La Blogothèque
Concerts à emporter

Chikita Violenta

Avec les Chikita Violenta, nous avons eu besoin d’un temps de préparation et d’une mise en condition un peu particulière : ils avaient besoin de bouteilles de bières vides pour faire les percussions, il a donc fallu boire quelque Negra Modelo ; ils avaient envie de jouer sur le toit de leur local de répétition, il a fallu sectionner le cadenas qui empêchait d’y accéder… Une fois ces “formalités” expédiées, Art n’a pas arrêté de les filmer dans leur quartier Roma : sur le toit désormais accessible, dans une rue calme, dans un marché très fréquenté ou dans un patio paisible. En mouvement ou immobiles, seuls ou entourés d’amis et de fans…

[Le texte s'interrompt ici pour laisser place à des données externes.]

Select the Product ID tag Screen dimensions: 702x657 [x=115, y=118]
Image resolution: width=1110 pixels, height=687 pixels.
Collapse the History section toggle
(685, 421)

Ils avaient envie de jouer et de réinventer leurs morceaux, de transformer des chansons volontiers noisy et quelque peu déstructurées en d’inventives et ludiques versions acoustiques. Nous étions fatigués et avions mal aux pieds et au dos, mais nous avions envie de les suivre dans cette voie, explorer avec eux ces moyens d’expressions et perspectives nouvelles : redécouvrir l’importance des rythmiques et improviser des percussions avec des bouts de riens, faire naître de la tension avec des guitares sèches et rendre douces des chansons pleines de hargne et de violence sur disque. Et prendre autant d’assurance que de plaisir…

Nous avons fini l’après-midi en leur compagnie, avec des bières, du mezcal et des tacos… à discuter de rock et de politique, comme de vieux amis que nous aurions retrouvé après des années. En se promettant de se revoir bien vite et en espérant les applaudir un jour sur une scène parisienne…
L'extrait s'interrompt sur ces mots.